> [TEXTE DE LA PAGE]
################

La portée des paragraphes les plus monstrueux, qui prévoient le recours à la guerre licite et légale, se trouve certes diminuée depuis la signature du pacte Kellog, condamnant la guerre en tant qu'instrument de politique nationale. Mais jusqu'alors les membres de la S. D. N. n'ont pu se mettre d'accord pour un amendement mettant en harmonie les deux pactes de Paris. On voit aussi dans ces deux articles que certains conflits restent sans solution lorsqu'il n'y a pas un rapport adopté à l'unanimité par le Conseil. Ajoutons aussi (paragraphe 8 de l'article 15) que le Conseil ne recommande aucune solution lorsqu'il reconnaît que le conflit porte sur un problème que le droit international laisse à la compétence exclusive d'un État. Figurent dans cette catégorie les principaux problèmes économiques, immigration, douanes, etc ...

Enfin, dans leurs sentences, le conseil ou la cour de justice doivent tenir compte des traités existants, dont certains furent imposés par la violence. Or, c'est surtout la question de la révision des traités qui divise aujourd'hui les peuples. Le président Wilson avait proposé que l'Assemblée puisse procéder aux deux tiers des voix, à la modification d'un traité. La suggestion fut repoussée. Le fameux article 19 dit seulement « L'Assemblée peut, de temps en temps, inviter les membres de la Société à procéder à un nouvel examen des traités devenus inapplicables, ainsi que des situations internationales dont le maintien pourrait mettre en péril la paix du monde ».

Si insuffisant que soit cet article, l'intervention de la S. D. N. pourrait être précieuse, pour aider à régler les différends insolubles par la voie diplomatique ordinaire. Mais, jusqu'alors, en ce qui concerne le traité de Versailles, il n'a pas été utilisé. Venons ensuite au problème des sanctions.

Dans une fédération d'États désarmés, le pouvoir fédéral disposera de moyens de sanctions d'autant plus justes qu'elles s'exerceront directement sur les individus coupables d'attentat à la paix. De plus, une partie de l'organisation économique étant internationalisée, des mesures de pression économique ne dépendront plus du bon vouloir des gouvernements. Enfin, certains envisagent une force de police préventive.

################

> [CONSIGNE A] Quels sont tous les noms de personnes et de lieux mentionnés dans le texte sur la S. D. N. ?

> [LIGNES DE DONNÉES]

################

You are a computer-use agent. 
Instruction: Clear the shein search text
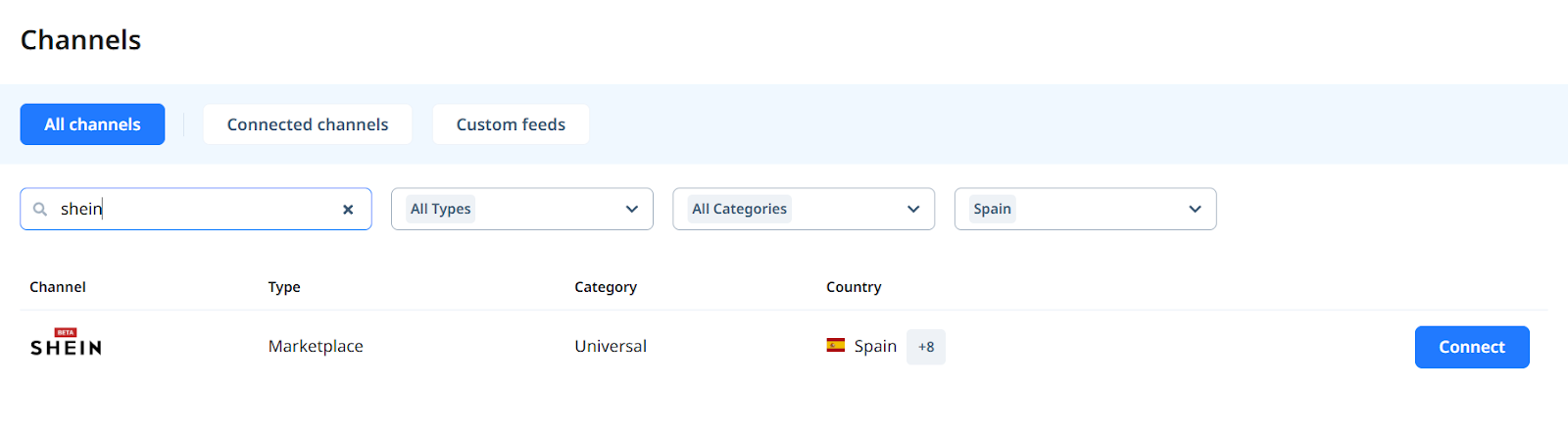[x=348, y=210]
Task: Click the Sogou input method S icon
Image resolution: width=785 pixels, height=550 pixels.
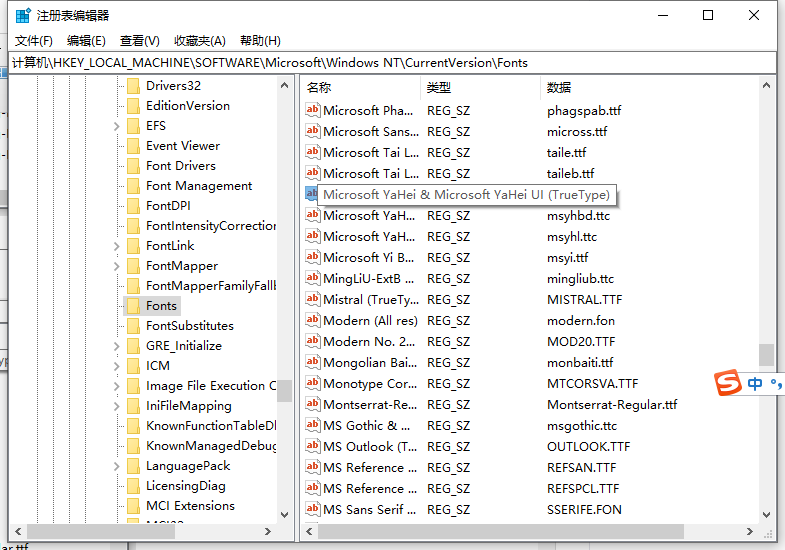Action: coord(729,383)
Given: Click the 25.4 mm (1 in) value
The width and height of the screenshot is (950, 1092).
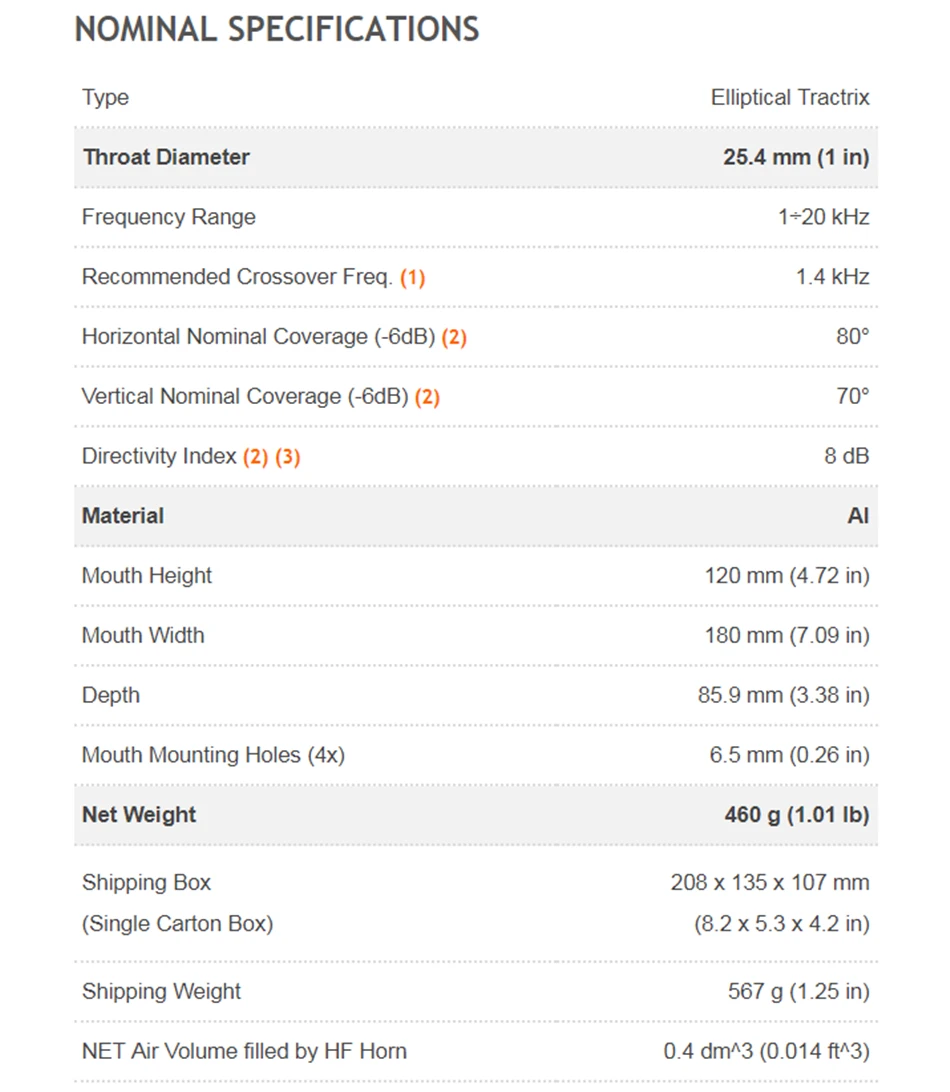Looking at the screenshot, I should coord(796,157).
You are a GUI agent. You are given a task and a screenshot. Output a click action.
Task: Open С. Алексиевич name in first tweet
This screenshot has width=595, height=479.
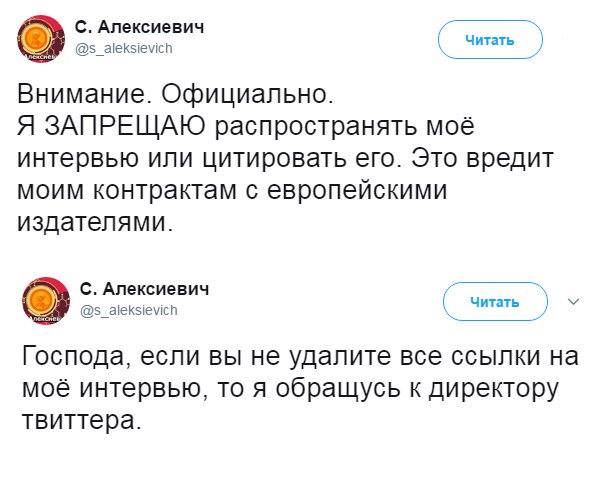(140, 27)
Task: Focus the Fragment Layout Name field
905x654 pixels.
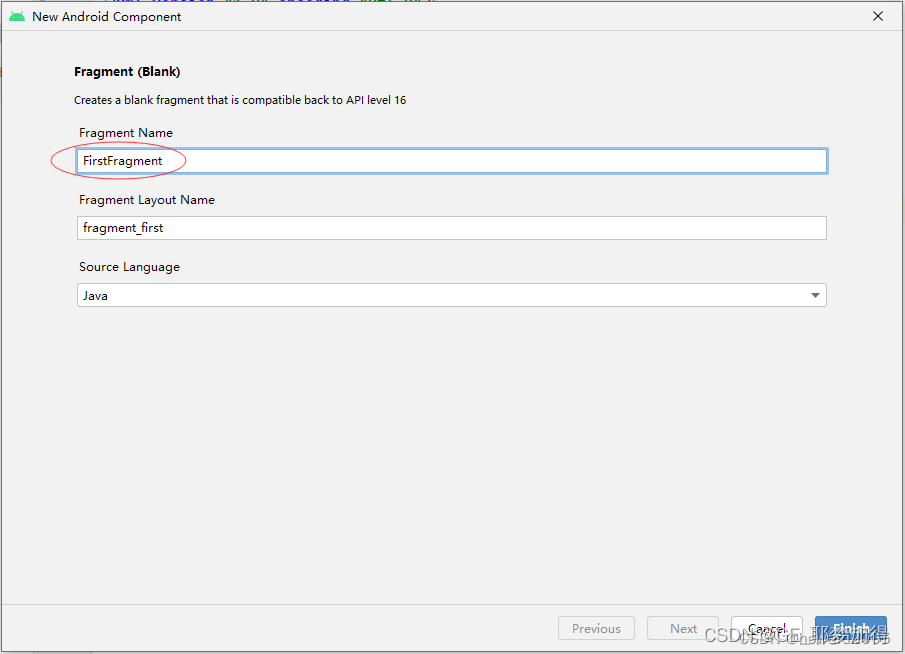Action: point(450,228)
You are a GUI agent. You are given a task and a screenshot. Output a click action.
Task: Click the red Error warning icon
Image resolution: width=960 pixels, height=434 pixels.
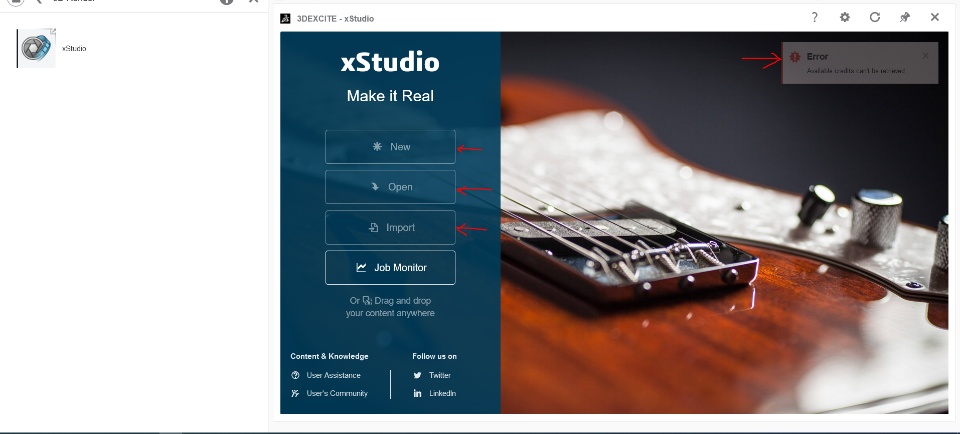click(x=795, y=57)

################

> [CONSIGNE B] Pouvez-vous mettre à jour les enregistrements, de la ligne contenant « Task: Focus the Fragment Layout Name field » jusqu'à la fin des enregistrements, en remplaçant « pixels » par « px » sans rien changer d'autre ? Laissez les images de côté dans votre réponse.

> [RÉPONSE ATTENDUE A] Kellog, Paris, Wilson, Versailles

> [RÉPONSE ATTENDUE B]
Task: Focus the Fragment Layout Name field
905x654 px.
Action: point(450,228)
You are a GUI agent. You are given a task and a screenshot. Output a click action.
Task: Click the red Error warning icon
Image resolution: width=960 px, height=434 px.
click(x=795, y=57)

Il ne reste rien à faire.